→ Records shown:

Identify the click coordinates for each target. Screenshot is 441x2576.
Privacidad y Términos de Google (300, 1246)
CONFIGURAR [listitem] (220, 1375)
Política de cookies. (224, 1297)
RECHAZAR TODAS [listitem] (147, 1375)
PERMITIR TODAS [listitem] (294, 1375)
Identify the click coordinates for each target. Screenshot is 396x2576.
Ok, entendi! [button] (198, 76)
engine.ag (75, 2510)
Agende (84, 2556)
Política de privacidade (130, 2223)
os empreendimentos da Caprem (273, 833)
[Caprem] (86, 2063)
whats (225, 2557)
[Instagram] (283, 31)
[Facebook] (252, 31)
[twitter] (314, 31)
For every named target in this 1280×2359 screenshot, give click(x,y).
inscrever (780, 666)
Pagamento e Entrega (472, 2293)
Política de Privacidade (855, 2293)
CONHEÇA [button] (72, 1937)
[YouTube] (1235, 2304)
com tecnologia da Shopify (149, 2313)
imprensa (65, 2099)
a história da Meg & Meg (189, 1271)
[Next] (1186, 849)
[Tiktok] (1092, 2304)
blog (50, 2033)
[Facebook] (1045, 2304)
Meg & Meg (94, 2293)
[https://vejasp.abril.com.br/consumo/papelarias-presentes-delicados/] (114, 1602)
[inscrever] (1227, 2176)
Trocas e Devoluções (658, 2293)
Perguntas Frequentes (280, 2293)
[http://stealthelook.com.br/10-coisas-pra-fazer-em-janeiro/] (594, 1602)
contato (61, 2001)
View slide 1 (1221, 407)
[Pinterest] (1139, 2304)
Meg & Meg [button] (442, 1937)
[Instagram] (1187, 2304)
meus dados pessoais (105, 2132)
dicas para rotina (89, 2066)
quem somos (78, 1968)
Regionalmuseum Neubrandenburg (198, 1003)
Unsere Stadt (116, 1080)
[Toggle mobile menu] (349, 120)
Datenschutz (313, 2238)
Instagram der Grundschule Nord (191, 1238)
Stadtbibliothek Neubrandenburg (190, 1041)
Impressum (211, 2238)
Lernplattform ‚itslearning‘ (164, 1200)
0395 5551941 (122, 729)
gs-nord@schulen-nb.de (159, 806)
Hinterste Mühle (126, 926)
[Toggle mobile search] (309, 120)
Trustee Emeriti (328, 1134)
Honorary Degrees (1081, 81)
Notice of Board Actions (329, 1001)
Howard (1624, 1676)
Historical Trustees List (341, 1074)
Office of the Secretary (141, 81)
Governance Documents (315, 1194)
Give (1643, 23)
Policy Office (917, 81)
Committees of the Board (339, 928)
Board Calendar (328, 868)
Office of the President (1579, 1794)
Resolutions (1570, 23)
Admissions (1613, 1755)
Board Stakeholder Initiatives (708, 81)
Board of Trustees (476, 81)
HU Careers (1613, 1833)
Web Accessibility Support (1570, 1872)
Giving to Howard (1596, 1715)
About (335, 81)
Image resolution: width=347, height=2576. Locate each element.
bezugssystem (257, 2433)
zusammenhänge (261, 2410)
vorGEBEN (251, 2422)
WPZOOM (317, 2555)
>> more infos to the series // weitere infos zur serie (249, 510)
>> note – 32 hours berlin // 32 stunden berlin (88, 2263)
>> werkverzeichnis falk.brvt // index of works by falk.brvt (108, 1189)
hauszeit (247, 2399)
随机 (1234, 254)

→ Problem to work on:
Beginning with the first line of the entries, repeat each line exactly until you have reproduced the one containing "View slide 1 (1221, 407)", and add nothing further.

→ Written answer:
Identify the click coordinates for each target. Screenshot is 441x2576.
Privacidad y Términos de Google (300, 1246)
CONFIGURAR [listitem] (220, 1375)
Política de cookies. (224, 1297)
RECHAZAR TODAS [listitem] (147, 1375)
PERMITIR TODAS [listitem] (294, 1375)
Identify the click coordinates for each target. Screenshot is 396x2576.
Ok, entendi! [button] (198, 76)
engine.ag (75, 2510)
Agende (84, 2556)
Política de privacidade (130, 2223)
os empreendimentos da Caprem (273, 833)
[Caprem] (86, 2063)
whats (225, 2557)
[Instagram] (283, 31)
[Facebook] (252, 31)
[twitter] (314, 31)
For every named target in this 1280×2359 screenshot, give click(x,y).
inscrever (780, 666)
Pagamento e Entrega (472, 2293)
Política de Privacidade (855, 2293)
CONHEÇA [button] (72, 1937)
[YouTube] (1235, 2304)
com tecnologia da Shopify (149, 2313)
imprensa (65, 2099)
a história da Meg & Meg (189, 1271)
[Next] (1186, 849)
[Tiktok] (1092, 2304)
blog (50, 2033)
[Facebook] (1045, 2304)
Meg & Meg (94, 2293)
[https://vejasp.abril.com.br/consumo/papelarias-presentes-delicados/] (114, 1602)
[inscrever] (1227, 2176)
Trocas e Devoluções (658, 2293)
Perguntas Frequentes (280, 2293)
[http://stealthelook.com.br/10-coisas-pra-fazer-em-janeiro/] (594, 1602)
contato (61, 2001)
View slide 1 (1221, 407)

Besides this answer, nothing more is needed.